▸ Your objective:
Each entry below should be reproduced character for character.

▸ Information provided:
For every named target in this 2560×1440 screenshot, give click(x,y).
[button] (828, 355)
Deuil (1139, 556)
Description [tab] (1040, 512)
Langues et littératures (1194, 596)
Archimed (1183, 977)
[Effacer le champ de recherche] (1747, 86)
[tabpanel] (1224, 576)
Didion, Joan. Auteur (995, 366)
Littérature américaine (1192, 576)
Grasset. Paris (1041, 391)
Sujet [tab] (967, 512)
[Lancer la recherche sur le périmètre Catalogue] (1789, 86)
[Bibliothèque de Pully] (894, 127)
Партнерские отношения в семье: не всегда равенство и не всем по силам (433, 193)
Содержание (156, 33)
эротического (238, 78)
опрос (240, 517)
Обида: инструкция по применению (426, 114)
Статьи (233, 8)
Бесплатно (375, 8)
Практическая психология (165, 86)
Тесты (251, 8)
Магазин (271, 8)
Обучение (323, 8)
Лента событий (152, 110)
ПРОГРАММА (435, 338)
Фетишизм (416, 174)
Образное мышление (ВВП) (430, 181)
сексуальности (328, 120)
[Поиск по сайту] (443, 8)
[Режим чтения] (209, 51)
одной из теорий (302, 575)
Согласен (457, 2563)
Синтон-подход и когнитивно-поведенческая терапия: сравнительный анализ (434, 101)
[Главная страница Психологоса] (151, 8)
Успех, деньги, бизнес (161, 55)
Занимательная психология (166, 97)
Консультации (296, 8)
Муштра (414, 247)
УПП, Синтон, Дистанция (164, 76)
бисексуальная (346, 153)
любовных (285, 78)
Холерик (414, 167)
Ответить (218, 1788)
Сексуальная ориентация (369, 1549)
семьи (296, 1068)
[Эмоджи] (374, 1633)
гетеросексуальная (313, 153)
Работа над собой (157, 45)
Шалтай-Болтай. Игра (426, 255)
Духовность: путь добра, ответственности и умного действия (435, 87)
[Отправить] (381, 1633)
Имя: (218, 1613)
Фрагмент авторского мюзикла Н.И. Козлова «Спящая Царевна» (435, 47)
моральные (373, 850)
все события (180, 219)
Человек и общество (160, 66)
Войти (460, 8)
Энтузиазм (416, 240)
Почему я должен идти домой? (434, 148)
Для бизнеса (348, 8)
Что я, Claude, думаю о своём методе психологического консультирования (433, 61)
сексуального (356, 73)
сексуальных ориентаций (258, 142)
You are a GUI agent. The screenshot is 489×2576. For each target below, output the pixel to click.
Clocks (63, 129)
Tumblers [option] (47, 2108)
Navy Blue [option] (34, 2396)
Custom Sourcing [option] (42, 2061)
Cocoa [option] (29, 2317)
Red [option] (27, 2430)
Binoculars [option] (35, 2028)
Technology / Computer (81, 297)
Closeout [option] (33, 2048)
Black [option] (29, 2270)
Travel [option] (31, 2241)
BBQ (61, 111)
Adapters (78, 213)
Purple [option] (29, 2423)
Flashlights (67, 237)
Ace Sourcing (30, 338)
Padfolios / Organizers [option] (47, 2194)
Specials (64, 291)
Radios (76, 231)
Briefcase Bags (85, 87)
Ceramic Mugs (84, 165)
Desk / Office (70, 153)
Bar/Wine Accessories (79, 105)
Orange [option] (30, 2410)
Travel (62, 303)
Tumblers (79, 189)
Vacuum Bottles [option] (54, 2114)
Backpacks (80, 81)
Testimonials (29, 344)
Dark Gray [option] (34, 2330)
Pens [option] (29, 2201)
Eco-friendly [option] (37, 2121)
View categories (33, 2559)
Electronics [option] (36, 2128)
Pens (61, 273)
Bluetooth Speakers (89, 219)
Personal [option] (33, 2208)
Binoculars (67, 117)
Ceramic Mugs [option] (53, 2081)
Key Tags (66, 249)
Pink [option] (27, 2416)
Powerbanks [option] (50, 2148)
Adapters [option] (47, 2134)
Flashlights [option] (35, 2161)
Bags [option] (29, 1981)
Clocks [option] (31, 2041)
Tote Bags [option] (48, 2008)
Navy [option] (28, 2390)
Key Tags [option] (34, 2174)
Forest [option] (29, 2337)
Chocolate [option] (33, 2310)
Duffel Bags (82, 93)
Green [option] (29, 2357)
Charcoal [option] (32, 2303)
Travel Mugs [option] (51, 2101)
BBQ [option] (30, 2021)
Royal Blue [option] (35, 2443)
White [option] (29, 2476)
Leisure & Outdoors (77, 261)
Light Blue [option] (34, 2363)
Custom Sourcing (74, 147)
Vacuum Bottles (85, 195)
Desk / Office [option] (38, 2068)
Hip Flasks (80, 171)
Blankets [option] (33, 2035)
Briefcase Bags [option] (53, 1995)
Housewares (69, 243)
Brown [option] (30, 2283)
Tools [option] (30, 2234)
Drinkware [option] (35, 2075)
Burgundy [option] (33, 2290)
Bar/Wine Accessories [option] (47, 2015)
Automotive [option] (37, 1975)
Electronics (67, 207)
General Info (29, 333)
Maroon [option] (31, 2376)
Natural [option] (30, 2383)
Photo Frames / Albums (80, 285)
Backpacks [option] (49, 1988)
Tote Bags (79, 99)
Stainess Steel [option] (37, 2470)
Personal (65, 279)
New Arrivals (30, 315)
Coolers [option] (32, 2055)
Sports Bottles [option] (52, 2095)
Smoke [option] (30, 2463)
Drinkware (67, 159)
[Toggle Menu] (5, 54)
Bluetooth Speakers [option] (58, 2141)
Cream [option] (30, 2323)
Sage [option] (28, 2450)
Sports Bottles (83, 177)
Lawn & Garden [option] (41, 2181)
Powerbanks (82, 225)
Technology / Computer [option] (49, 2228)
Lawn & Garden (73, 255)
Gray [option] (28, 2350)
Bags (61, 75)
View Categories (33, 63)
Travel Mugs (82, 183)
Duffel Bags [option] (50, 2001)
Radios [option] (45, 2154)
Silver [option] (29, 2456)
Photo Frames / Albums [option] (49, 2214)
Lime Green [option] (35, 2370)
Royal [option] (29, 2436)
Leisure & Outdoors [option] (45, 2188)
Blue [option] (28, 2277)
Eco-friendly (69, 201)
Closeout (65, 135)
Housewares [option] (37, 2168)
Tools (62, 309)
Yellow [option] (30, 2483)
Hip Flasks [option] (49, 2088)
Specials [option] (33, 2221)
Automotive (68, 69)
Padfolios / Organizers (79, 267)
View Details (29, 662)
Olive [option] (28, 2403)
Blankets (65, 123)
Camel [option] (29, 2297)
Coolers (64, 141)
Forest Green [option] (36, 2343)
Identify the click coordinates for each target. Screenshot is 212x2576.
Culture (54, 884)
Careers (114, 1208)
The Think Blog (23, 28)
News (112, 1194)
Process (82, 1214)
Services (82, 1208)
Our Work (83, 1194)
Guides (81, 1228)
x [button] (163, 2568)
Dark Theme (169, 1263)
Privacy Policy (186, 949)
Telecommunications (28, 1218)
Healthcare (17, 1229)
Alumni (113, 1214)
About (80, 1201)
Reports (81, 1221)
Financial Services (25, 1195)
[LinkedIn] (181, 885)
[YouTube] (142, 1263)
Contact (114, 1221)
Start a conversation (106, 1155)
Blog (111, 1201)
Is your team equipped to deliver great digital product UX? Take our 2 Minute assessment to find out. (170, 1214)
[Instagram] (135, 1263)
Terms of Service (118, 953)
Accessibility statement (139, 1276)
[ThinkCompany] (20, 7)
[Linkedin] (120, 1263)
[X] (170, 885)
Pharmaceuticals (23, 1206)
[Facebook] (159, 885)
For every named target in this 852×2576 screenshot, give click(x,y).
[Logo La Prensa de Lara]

▸ Answer below:
For every named target in this 2560×1440 screenshot, give click(x,y).
[button] (828, 355)
Deuil (1139, 556)
Description [tab] (1040, 512)
Langues et littératures (1194, 596)
Archimed (1183, 977)
[Effacer le champ de recherche] (1747, 86)
[tabpanel] (1224, 576)
Didion, Joan. Auteur (995, 366)
Littérature américaine (1192, 576)
Grasset. Paris (1041, 391)
Sujet [tab] (967, 512)
[Lancer la recherche sur le périmètre Catalogue] (1789, 86)
[Bibliothèque de Pully] (894, 127)
Партнерские отношения в семье: не всегда равенство и не всем по силам (433, 193)
Содержание (156, 33)
эротического (238, 78)
опрос (240, 517)
Обида: инструкция по применению (426, 114)
Статьи (233, 8)
Бесплатно (375, 8)
Практическая психология (165, 86)
Тесты (251, 8)
Магазин (271, 8)
Обучение (323, 8)
Лента событий (152, 110)
ПРОГРАММА (435, 338)
Фетишизм (416, 174)
Образное мышление (ВВП) (430, 181)
сексуальности (328, 120)
[Поиск по сайту] (443, 8)
[Режим чтения] (209, 51)
одной из теорий (302, 575)
Согласен (457, 2563)
Синтон-подход и когнитивно-поведенческая терапия: сравнительный анализ (434, 101)
[Главная страница Психологоса] (151, 8)
Успех, деньги, бизнес (161, 55)
Занимательная психология (166, 97)
Консультации (296, 8)
Муштра (414, 247)
УПП, Синтон, Дистанция (164, 76)
бисексуальная (346, 153)
любовных (285, 78)
Холерик (414, 167)
Ответить (218, 1788)
Сексуальная ориентация (369, 1549)
семьи (296, 1068)
[Эмоджи] (374, 1633)
гетеросексуальная (313, 153)
Работа над собой (157, 45)
Шалтай-Болтай. Игра (426, 255)
Духовность: путь добра, ответственности и умного действия (435, 87)
[Отправить] (381, 1633)
Имя: (218, 1613)
Фрагмент авторского мюзикла Н.И. Козлова «Спящая Царевна» (435, 47)
моральные (373, 850)
все события (180, 219)
Человек и общество (160, 66)
Войти (460, 8)
Энтузиазм (416, 240)
Почему я должен идти домой? (434, 148)
Для бизнеса (348, 8)
Что я, Claude, думаю о своём методе психологического консультирования (433, 61)
сексуального (356, 73)
сексуальных ориентаций (258, 142)
You are a GUI agent. The screenshot is 489×2576. For each target below, output the pixel to click.
Clocks (63, 129)
Tumblers [option] (47, 2108)
Navy Blue [option] (34, 2396)
Custom Sourcing [option] (42, 2061)
Cocoa [option] (29, 2317)
Red [option] (27, 2430)
Binoculars [option] (35, 2028)
Technology / Computer (81, 297)
Closeout [option] (33, 2048)
Black [option] (29, 2270)
Travel [option] (31, 2241)
BBQ (61, 111)
Adapters (78, 213)
Purple [option] (29, 2423)
Flashlights (67, 237)
Ace Sourcing (30, 338)
Padfolios / Organizers [option] (47, 2194)
Specials (64, 291)
Radios (76, 231)
Briefcase Bags (85, 87)
Ceramic Mugs (84, 165)
Desk / Office (70, 153)
Bar/Wine Accessories (79, 105)
Orange [option] (30, 2410)
Travel (62, 303)
Tumblers (79, 189)
Vacuum Bottles [option] (54, 2114)
Backpacks (80, 81)
Testimonials (29, 344)
Dark Gray [option] (34, 2330)
Pens [option] (29, 2201)
Eco-friendly [option] (37, 2121)
View categories (33, 2559)
Electronics [option] (36, 2128)
Pens (61, 273)
Bluetooth Speakers (89, 219)
Personal [option] (33, 2208)
Binoculars (67, 117)
Ceramic Mugs [option] (53, 2081)
Key Tags (66, 249)
Pink [option] (27, 2416)
Powerbanks [option] (50, 2148)
Adapters [option] (47, 2134)
Flashlights [option] (35, 2161)
Bags [option] (29, 1981)
Clocks [option] (31, 2041)
Tote Bags [option] (48, 2008)
Navy [option] (28, 2390)
Key Tags [option] (34, 2174)
Forest [option] (29, 2337)
Chocolate [option] (33, 2310)
Duffel Bags (82, 93)
Green [option] (29, 2357)
Charcoal [option] (32, 2303)
Travel Mugs [option] (51, 2101)
BBQ [option] (30, 2021)
Royal Blue [option] (35, 2443)
White [option] (29, 2476)
Leisure & Outdoors (77, 261)
Light Blue [option] (34, 2363)
Custom Sourcing (74, 147)
Vacuum Bottles (85, 195)
Desk / Office [option] (38, 2068)
Hip Flasks (80, 171)
Blankets [option] (33, 2035)
Briefcase Bags [option] (53, 1995)
Housewares (69, 243)
Brown [option] (30, 2283)
Tools [option] (30, 2234)
Drinkware [option] (35, 2075)
Burgundy [option] (33, 2290)
Bar/Wine Accessories [option] (47, 2015)
Automotive [option] (37, 1975)
Electronics (67, 207)
General Info (29, 333)
Maroon [option] (31, 2376)
Natural [option] (30, 2383)
Photo Frames / Albums (80, 285)
Backpacks [option] (49, 1988)
Tote Bags (79, 99)
Stainess Steel [option] (37, 2470)
Personal (65, 279)
New Arrivals (30, 315)
Coolers [option] (32, 2055)
Sports Bottles [option] (52, 2095)
Smoke [option] (30, 2463)
Drinkware (67, 159)
[Toggle Menu] (5, 54)
Bluetooth Speakers [option] (58, 2141)
Cream [option] (30, 2323)
Sage [option] (28, 2450)
Sports Bottles (83, 177)
Lawn & Garden [option] (41, 2181)
Powerbanks (82, 225)
Technology / Computer [option] (49, 2228)
Lawn & Garden (73, 255)
Gray [option] (28, 2350)
Bags (61, 75)
View Categories (33, 63)
Travel Mugs (82, 183)
Duffel Bags [option] (50, 2001)
Radios [option] (45, 2154)
Silver [option] (29, 2456)
Photo Frames / Albums [option] (49, 2214)
Lime Green [option] (35, 2370)
Royal [option] (29, 2436)
Leisure & Outdoors [option] (45, 2188)
Blue [option] (28, 2277)
Eco-friendly (69, 201)
Closeout (65, 135)
Housewares [option] (37, 2168)
Tools (62, 309)
Yellow [option] (30, 2483)
Hip Flasks [option] (49, 2088)
Specials [option] (33, 2221)
Automotive (68, 69)
Padfolios / Organizers (79, 267)
View Details (29, 662)
Olive [option] (28, 2403)
Blankets (65, 123)
Camel [option] (29, 2297)
Coolers (64, 141)
Forest Green [option] (36, 2343)
Identify the click coordinates for each target. Screenshot is 212x2576.
Culture (54, 884)
Careers (114, 1208)
The Think Blog (23, 28)
News (112, 1194)
Process (82, 1214)
Services (82, 1208)
Our Work (83, 1194)
Guides (81, 1228)
x [button] (163, 2568)
Dark Theme (169, 1263)
Privacy Policy (186, 949)
Telecommunications (28, 1218)
Healthcare (17, 1229)
Alumni (113, 1214)
About (80, 1201)
Reports (81, 1221)
Financial Services (25, 1195)
[LinkedIn] (181, 885)
[YouTube] (142, 1263)
Contact (114, 1221)
Start a conversation (106, 1155)
Blog (111, 1201)
Is your team equipped to deliver great digital product UX? Take our 2 Minute assessment to find out. (170, 1214)
[Instagram] (135, 1263)
Terms of Service (118, 953)
Accessibility statement (139, 1276)
[ThinkCompany] (20, 7)
[Linkedin] (120, 1263)
[X] (170, 885)
Pharmaceuticals (23, 1206)
[Facebook] (159, 885)
For every named target in this 852×2576 screenshot, give click(x,y).
[Logo La Prensa de Lara]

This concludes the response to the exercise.